Provided data:
..........

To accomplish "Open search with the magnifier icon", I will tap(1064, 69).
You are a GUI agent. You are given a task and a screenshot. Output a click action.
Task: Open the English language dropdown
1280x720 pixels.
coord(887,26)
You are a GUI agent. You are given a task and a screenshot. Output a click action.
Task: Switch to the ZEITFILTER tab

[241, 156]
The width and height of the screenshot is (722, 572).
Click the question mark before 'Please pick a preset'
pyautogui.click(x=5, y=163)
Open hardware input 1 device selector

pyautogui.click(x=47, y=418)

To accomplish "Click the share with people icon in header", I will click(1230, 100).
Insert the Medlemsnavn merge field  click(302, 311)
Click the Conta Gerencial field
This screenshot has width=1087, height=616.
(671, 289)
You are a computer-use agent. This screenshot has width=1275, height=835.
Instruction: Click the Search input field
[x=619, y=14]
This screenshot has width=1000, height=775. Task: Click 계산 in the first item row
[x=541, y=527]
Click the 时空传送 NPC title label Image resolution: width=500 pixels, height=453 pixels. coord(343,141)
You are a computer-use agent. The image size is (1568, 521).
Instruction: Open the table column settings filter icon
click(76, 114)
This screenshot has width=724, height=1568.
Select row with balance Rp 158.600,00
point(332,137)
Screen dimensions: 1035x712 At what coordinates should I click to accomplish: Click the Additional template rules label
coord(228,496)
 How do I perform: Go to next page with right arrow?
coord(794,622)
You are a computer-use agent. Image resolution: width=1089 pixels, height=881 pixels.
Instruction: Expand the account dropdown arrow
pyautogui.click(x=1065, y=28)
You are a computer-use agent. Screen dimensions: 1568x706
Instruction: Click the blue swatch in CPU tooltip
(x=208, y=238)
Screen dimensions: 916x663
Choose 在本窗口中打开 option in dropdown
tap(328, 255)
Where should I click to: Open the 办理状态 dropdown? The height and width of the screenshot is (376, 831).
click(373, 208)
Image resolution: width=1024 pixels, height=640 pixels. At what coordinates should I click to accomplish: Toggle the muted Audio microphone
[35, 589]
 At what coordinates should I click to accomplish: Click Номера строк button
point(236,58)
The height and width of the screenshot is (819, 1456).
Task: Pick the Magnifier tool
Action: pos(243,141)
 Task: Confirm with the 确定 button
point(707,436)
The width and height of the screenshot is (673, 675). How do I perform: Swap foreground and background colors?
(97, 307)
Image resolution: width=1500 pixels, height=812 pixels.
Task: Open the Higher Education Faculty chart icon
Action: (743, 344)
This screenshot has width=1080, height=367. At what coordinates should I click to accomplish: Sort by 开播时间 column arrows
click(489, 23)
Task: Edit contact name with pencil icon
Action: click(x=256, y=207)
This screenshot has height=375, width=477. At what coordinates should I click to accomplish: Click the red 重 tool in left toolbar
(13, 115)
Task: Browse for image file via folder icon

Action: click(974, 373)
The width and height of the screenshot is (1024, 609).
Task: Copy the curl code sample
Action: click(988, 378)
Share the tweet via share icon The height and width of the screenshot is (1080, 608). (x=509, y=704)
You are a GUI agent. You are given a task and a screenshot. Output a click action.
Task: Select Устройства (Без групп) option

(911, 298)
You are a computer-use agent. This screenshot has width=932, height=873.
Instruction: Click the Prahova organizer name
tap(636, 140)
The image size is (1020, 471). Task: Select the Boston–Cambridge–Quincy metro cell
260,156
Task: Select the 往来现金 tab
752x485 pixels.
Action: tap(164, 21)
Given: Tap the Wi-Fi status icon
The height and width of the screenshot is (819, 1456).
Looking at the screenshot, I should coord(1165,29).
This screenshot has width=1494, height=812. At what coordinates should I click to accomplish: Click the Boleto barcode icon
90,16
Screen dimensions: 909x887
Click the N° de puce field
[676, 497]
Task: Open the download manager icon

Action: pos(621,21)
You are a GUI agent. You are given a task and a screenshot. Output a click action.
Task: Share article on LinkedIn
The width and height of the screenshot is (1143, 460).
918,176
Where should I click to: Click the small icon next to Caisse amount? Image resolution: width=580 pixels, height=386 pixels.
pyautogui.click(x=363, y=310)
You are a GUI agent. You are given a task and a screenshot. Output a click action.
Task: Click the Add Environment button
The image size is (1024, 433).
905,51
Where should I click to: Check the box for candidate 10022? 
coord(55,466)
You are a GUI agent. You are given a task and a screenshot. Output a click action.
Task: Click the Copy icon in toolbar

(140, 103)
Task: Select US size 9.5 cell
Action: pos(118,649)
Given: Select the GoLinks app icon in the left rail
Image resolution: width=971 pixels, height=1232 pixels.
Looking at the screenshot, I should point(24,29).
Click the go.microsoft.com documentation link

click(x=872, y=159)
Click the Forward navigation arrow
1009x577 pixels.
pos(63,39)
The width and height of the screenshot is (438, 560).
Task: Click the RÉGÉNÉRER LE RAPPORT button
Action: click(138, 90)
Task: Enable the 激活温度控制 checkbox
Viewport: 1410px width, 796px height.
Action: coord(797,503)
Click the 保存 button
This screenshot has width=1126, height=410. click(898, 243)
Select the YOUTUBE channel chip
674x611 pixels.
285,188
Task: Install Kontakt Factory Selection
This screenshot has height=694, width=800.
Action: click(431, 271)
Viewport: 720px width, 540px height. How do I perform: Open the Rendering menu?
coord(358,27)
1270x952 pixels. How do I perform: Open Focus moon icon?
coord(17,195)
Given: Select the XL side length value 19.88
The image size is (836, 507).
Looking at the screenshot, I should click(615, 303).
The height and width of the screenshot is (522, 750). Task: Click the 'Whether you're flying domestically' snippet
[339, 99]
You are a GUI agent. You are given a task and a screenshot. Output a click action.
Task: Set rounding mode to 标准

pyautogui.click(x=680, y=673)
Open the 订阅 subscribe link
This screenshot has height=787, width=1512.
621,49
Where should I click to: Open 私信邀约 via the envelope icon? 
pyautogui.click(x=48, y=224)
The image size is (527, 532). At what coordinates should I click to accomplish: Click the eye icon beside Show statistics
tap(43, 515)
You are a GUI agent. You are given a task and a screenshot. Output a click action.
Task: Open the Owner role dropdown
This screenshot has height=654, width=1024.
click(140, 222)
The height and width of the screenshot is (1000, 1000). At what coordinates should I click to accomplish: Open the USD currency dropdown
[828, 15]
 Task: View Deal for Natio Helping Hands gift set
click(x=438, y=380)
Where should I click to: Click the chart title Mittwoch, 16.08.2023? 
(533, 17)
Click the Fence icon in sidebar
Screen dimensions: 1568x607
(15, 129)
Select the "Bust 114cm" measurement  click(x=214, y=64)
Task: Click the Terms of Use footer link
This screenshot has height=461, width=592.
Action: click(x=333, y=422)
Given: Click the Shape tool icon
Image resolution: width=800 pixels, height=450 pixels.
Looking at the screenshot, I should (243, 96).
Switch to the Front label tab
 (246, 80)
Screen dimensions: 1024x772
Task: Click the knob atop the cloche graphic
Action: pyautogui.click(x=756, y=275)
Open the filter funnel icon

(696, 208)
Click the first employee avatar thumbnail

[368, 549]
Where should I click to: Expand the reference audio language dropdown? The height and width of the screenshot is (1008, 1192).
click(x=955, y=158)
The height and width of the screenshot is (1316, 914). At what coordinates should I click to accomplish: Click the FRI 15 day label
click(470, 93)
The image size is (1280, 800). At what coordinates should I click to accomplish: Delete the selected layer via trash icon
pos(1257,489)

..........

What to do:
Repeat the listing. Keep every character the same.

Exercise answer:
To accomplish "Open search with the magnifier icon", I will tap(1064, 69).
You are a GUI agent. You are given a task and a screenshot. Output a click action.
Task: Open the English language dropdown
1280x720 pixels.
coord(887,26)
You are a GUI agent. You are given a task and a screenshot. Output a click action.
Task: Switch to the ZEITFILTER tab

[241, 156]
The width and height of the screenshot is (722, 572).
Click the question mark before 'Please pick a preset'
pyautogui.click(x=5, y=163)
Open hardware input 1 device selector

pyautogui.click(x=47, y=418)

To accomplish "Click the share with people icon in header", I will click(1230, 100).
Insert the Medlemsnavn merge field  click(302, 311)
Click the Conta Gerencial field
This screenshot has width=1087, height=616.
(671, 289)
You are a computer-use agent. This screenshot has width=1275, height=835.
Instruction: Click the Search input field
[x=619, y=14]
This screenshot has width=1000, height=775. Task: Click 계산 in the first item row
[x=541, y=527]
Click the 时空传送 NPC title label Image resolution: width=500 pixels, height=453 pixels. coord(343,141)
You are a computer-use agent. The image size is (1568, 521).
Instruction: Open the table column settings filter icon
click(76, 114)
This screenshot has width=724, height=1568.
Select row with balance Rp 158.600,00
point(332,137)
Screen dimensions: 1035x712 At what coordinates should I click to accomplish: Click the Additional template rules label
coord(228,496)
 How do I perform: Go to next page with right arrow?
coord(794,622)
You are a computer-use agent. Image resolution: width=1089 pixels, height=881 pixels.
Instruction: Expand the account dropdown arrow
pyautogui.click(x=1065, y=28)
You are a computer-use agent. Screen dimensions: 1568x706
Instruction: Click the blue swatch in CPU tooltip
(x=208, y=238)
Screen dimensions: 916x663
Choose 在本窗口中打开 option in dropdown
tap(328, 255)
Where should I click to: Open the 办理状态 dropdown? The height and width of the screenshot is (376, 831).
click(373, 208)
Image resolution: width=1024 pixels, height=640 pixels. At what coordinates should I click to accomplish: Toggle the muted Audio microphone
[35, 589]
 At what coordinates should I click to accomplish: Click Номера строк button
point(236,58)
The height and width of the screenshot is (819, 1456).
Task: Pick the Magnifier tool
Action: pos(243,141)
 Task: Confirm with the 确定 button
point(707,436)
The width and height of the screenshot is (673, 675). How do I perform: Swap foreground and background colors?
(97, 307)
Image resolution: width=1500 pixels, height=812 pixels.
Task: Open the Higher Education Faculty chart icon
Action: (743, 344)
This screenshot has width=1080, height=367. At what coordinates should I click to accomplish: Sort by 开播时间 column arrows
click(489, 23)
Task: Edit contact name with pencil icon
Action: click(x=256, y=207)
This screenshot has height=375, width=477. At what coordinates should I click to accomplish: Click the red 重 tool in left toolbar
(13, 115)
Task: Browse for image file via folder icon

Action: click(974, 373)
The width and height of the screenshot is (1024, 609).
Task: Copy the curl code sample
Action: click(988, 378)
Share the tweet via share icon The height and width of the screenshot is (1080, 608). (x=509, y=704)
You are a GUI agent. You are given a task and a screenshot. Output a click action.
Task: Select Устройства (Без групп) option

(911, 298)
You are a computer-use agent. This screenshot has width=932, height=873.
Instruction: Click the Prahova organizer name
tap(636, 140)
The image size is (1020, 471). Task: Select the Boston–Cambridge–Quincy metro cell
260,156
Task: Select the 往来现金 tab
752x485 pixels.
Action: tap(164, 21)
Given: Tap the Wi-Fi status icon
The height and width of the screenshot is (819, 1456).
Looking at the screenshot, I should coord(1165,29).
This screenshot has width=1494, height=812. At what coordinates should I click to accomplish: Click the Boleto barcode icon
90,16
Screen dimensions: 909x887
Click the N° de puce field
[676, 497]
Task: Open the download manager icon

Action: pos(621,21)
You are a GUI agent. You are given a task and a screenshot. Output a click action.
Task: Share article on LinkedIn
The width and height of the screenshot is (1143, 460).
918,176
Where should I click to: Click the small icon next to Caisse amount? Image resolution: width=580 pixels, height=386 pixels.
pyautogui.click(x=363, y=310)
You are a GUI agent. You are given a task and a screenshot. Output a click action.
Task: Click the Add Environment button
The image size is (1024, 433).
905,51
Where should I click to: Check the box for candidate 10022? 
coord(55,466)
You are a GUI agent. You are given a task and a screenshot. Output a click action.
Task: Click the Copy icon in toolbar

(140, 103)
Task: Select US size 9.5 cell
Action: pos(118,649)
Given: Select the GoLinks app icon in the left rail
Image resolution: width=971 pixels, height=1232 pixels.
Looking at the screenshot, I should point(24,29).
Click the go.microsoft.com documentation link

click(x=872, y=159)
Click the Forward navigation arrow
1009x577 pixels.
pos(63,39)
The width and height of the screenshot is (438, 560).
Task: Click the RÉGÉNÉRER LE RAPPORT button
Action: click(138, 90)
Task: Enable the 激活温度控制 checkbox
Viewport: 1410px width, 796px height.
Action: coord(797,503)
Click the 保存 button
This screenshot has width=1126, height=410. click(898, 243)
Select the YOUTUBE channel chip
674x611 pixels.
285,188
Task: Install Kontakt Factory Selection
This screenshot has height=694, width=800.
Action: click(431, 271)
Viewport: 720px width, 540px height. How do I perform: Open the Rendering menu?
coord(358,27)
1270x952 pixels. How do I perform: Open Focus moon icon?
coord(17,195)
Given: Select the XL side length value 19.88
The image size is (836, 507).
Looking at the screenshot, I should click(615, 303).
The height and width of the screenshot is (522, 750). Task: Click the 'Whether you're flying domestically' snippet
[339, 99]
You are a GUI agent. You are given a task and a screenshot. Output a click action.
Task: Set rounding mode to 标准

pyautogui.click(x=680, y=673)
Open the 订阅 subscribe link
This screenshot has height=787, width=1512.
621,49
Where should I click to: Open 私信邀约 via the envelope icon? 
pyautogui.click(x=48, y=224)
The image size is (527, 532). At what coordinates should I click to accomplish: Click the eye icon beside Show statistics
tap(43, 515)
You are a GUI agent. You are given a task and a screenshot. Output a click action.
Task: Open the Owner role dropdown
This screenshot has height=654, width=1024.
click(140, 222)
The height and width of the screenshot is (1000, 1000). At what coordinates should I click to accomplish: Open the USD currency dropdown
[828, 15]
 Task: View Deal for Natio Helping Hands gift set
click(x=438, y=380)
Where should I click to: Click the chart title Mittwoch, 16.08.2023? 
(533, 17)
Click the Fence icon in sidebar
Screen dimensions: 1568x607
(15, 129)
Select the "Bust 114cm" measurement  click(x=214, y=64)
Task: Click the Terms of Use footer link
This screenshot has height=461, width=592.
Action: click(x=333, y=422)
Given: Click the Shape tool icon
Image resolution: width=800 pixels, height=450 pixels.
Looking at the screenshot, I should (243, 96).
Switch to the Front label tab
 (246, 80)
Screen dimensions: 1024x772
Task: Click the knob atop the cloche graphic
Action: pyautogui.click(x=756, y=275)
Open the filter funnel icon

(696, 208)
Click the first employee avatar thumbnail

[368, 549]
Where should I click to: Expand the reference audio language dropdown? The height and width of the screenshot is (1008, 1192).
click(x=955, y=158)
The height and width of the screenshot is (1316, 914). At what coordinates should I click to accomplish: Click the FRI 15 day label
click(470, 93)
The image size is (1280, 800). At what coordinates should I click to accomplish: Delete the selected layer via trash icon
pos(1257,489)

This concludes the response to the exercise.